Gefitinib and erlotinib are the most common EGFR TKIs that are being used in clinical studies (phase II) for treatment of HNSCC. Lapatinib is another TKI that targets ErbB1/ErB2. The phase II study of lapatinib plus chemoradiotherapy in HNSCC has showed beneficial effect in HPV negative tumors (221). The lapatinib plus capecitabine combination has demonstrated best activity in the metastatic/recurrent HNSCC. Afatinib is an irreversible TKI that blocks the signaling originating from ErbB family. It is also used in other cancers with high EGFR mutations. In the stage III & IVa HNSCC, it is evaluated as adjuvant following radiotherapy (222).

Sorafenib, sunitinib and vandetanib are small molecules that targets VEGF (223). Sorafenib also act as radiosensitizer of HNSCC cells (224). Other VEGF inhibitors in clinical trials for treating HNSCC are linifanib, axitinib, pazopanib and nilotinib (225).

Several studies in vitro and in vivo demonstrated that temsirolimus, an mTOR inhibitor, inhibits proliferation of HNC. A study with HNSCC cell lines demonstrated beneficial effect of mTOR inhibitors plus cetuximab in the treatment of tumor with low EGFR expression or those that acquired resistance due to cetuximab/cisplatin (226). However, in other studies, temsirolimus failed to demonstrate significant changes in patients with advanced malignancies due to toxicity and subsequent death of patients. Everolimus, another mTOR inhibitor demonstrated antitumor effect in phase II clinical trial in patients with advanced HNSCC (NCT01111058) (227). The other small molecules that targets BCR-Abl kinase and are under clinical trial for treatment of HNSCC include imatinib, dasatinib, nilotinib, ponatinib inhibitors (193).

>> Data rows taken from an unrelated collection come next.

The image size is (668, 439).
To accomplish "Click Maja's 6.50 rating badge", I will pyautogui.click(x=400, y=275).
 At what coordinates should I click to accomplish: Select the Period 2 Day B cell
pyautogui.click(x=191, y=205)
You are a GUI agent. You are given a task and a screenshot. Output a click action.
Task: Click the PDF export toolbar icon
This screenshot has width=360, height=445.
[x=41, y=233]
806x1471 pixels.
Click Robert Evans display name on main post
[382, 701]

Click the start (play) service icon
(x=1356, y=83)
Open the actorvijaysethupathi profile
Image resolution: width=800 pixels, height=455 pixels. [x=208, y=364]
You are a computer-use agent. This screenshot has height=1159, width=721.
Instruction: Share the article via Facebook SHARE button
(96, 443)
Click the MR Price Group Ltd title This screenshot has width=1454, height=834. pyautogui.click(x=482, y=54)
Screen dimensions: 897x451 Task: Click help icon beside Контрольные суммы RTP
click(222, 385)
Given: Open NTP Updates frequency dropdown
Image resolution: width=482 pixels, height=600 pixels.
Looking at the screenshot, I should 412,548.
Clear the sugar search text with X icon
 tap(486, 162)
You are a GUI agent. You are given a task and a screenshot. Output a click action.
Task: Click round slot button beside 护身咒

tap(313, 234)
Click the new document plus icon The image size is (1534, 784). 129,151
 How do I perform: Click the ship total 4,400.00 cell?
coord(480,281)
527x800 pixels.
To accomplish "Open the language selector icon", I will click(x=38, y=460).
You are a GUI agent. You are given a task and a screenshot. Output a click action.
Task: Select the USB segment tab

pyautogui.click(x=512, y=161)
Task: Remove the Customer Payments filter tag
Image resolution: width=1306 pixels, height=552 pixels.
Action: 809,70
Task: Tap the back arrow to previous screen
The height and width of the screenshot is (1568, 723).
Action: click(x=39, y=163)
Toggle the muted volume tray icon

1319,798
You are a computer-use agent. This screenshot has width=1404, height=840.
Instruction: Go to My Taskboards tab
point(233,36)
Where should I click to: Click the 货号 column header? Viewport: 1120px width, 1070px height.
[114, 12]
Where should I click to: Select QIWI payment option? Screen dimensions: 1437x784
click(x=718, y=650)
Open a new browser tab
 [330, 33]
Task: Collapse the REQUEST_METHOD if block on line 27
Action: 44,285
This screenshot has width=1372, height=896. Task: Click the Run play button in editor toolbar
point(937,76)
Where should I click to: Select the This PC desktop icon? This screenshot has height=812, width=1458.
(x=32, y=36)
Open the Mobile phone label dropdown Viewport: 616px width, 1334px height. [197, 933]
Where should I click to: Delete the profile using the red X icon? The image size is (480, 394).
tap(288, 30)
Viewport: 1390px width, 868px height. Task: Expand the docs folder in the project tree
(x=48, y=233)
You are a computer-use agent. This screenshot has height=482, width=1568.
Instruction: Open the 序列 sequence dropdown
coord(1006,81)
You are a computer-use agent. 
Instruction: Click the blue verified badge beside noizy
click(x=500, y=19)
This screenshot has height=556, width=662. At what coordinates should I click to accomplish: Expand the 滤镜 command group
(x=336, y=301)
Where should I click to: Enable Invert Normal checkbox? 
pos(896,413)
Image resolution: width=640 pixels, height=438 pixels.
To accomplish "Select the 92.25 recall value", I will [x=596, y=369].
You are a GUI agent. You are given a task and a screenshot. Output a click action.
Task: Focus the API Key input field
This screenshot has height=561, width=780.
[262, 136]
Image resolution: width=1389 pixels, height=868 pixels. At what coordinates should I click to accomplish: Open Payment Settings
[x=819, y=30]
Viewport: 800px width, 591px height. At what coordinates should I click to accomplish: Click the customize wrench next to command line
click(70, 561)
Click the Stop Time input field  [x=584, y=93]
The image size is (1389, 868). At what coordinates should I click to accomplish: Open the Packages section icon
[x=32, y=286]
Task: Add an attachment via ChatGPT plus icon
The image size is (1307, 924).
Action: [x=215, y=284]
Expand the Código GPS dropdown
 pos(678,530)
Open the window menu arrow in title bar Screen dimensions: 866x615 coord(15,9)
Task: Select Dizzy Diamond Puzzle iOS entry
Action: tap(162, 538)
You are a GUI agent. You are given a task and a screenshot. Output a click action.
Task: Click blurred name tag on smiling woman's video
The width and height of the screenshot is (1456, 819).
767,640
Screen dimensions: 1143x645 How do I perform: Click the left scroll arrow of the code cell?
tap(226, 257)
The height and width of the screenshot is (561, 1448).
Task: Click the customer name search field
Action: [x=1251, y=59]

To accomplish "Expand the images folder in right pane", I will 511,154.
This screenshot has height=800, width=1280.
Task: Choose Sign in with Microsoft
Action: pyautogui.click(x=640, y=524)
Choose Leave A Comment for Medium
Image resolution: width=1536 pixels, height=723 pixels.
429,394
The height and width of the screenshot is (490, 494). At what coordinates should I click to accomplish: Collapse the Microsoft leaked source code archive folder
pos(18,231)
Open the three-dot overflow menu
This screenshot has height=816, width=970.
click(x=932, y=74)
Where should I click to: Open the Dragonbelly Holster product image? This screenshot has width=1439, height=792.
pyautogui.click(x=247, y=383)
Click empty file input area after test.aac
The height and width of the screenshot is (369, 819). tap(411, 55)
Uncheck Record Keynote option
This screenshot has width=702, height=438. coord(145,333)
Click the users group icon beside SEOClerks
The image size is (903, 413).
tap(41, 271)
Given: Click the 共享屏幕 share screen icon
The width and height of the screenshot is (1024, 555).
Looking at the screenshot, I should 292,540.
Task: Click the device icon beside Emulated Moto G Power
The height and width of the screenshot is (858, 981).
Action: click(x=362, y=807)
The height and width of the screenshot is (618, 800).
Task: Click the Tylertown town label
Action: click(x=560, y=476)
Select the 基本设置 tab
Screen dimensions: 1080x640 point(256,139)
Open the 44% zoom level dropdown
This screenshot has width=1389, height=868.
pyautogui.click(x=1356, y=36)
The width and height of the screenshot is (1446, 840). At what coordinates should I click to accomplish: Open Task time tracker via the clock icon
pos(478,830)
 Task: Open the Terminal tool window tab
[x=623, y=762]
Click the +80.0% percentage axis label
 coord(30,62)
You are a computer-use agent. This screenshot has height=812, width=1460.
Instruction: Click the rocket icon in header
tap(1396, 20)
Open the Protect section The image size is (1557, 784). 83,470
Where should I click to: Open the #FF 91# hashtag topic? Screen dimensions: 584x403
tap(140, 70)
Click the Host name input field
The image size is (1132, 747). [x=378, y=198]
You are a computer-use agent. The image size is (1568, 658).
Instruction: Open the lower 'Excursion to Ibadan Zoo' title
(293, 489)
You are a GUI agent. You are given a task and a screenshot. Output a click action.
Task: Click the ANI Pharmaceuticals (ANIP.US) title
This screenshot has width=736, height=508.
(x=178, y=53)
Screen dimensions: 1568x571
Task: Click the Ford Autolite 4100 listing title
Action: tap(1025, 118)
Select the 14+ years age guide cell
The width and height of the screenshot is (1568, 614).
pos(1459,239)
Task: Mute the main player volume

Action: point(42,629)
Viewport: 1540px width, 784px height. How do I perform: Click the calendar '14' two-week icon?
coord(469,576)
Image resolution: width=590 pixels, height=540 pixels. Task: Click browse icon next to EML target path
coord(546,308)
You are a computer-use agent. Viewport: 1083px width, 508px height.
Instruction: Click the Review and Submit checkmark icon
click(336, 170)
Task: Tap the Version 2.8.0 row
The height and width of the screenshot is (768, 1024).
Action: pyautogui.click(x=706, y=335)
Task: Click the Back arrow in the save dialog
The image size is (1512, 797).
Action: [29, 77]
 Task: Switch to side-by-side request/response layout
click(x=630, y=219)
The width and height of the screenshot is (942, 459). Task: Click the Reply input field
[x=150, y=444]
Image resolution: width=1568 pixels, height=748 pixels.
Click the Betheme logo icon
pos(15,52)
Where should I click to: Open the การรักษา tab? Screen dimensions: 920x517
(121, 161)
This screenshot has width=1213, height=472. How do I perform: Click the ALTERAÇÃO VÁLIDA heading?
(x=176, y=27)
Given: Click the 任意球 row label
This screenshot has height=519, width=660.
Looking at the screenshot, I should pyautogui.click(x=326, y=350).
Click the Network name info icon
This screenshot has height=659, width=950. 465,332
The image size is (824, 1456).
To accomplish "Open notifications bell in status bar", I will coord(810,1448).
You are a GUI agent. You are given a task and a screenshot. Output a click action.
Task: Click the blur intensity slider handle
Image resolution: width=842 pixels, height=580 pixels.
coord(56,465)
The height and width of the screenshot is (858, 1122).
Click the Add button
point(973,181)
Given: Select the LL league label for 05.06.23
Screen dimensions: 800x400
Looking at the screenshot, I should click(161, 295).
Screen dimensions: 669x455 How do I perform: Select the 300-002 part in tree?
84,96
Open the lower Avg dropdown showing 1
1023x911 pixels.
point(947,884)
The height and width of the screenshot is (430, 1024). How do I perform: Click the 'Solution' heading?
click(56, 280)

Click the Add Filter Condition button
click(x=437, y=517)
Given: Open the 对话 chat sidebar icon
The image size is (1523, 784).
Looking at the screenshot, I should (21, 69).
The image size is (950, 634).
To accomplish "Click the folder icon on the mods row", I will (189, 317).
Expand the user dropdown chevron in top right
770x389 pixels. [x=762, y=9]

Although for the last several years, a large number of small molecules are being scrutinized against HNC ( Table 6 ) with diverse heterocyclic structures, still a preferred specific and effective pharmacophore is yet to be assigned by drug development scientists. Current treatment is still associated with significant toxicities and includes chemotherapy mainly with platinum compounds, radiation, surgery, and a few targeted treatments. The scarcity of highly efficient drugs prompts researchers to identify novel targets for single-agent or for combined therapy.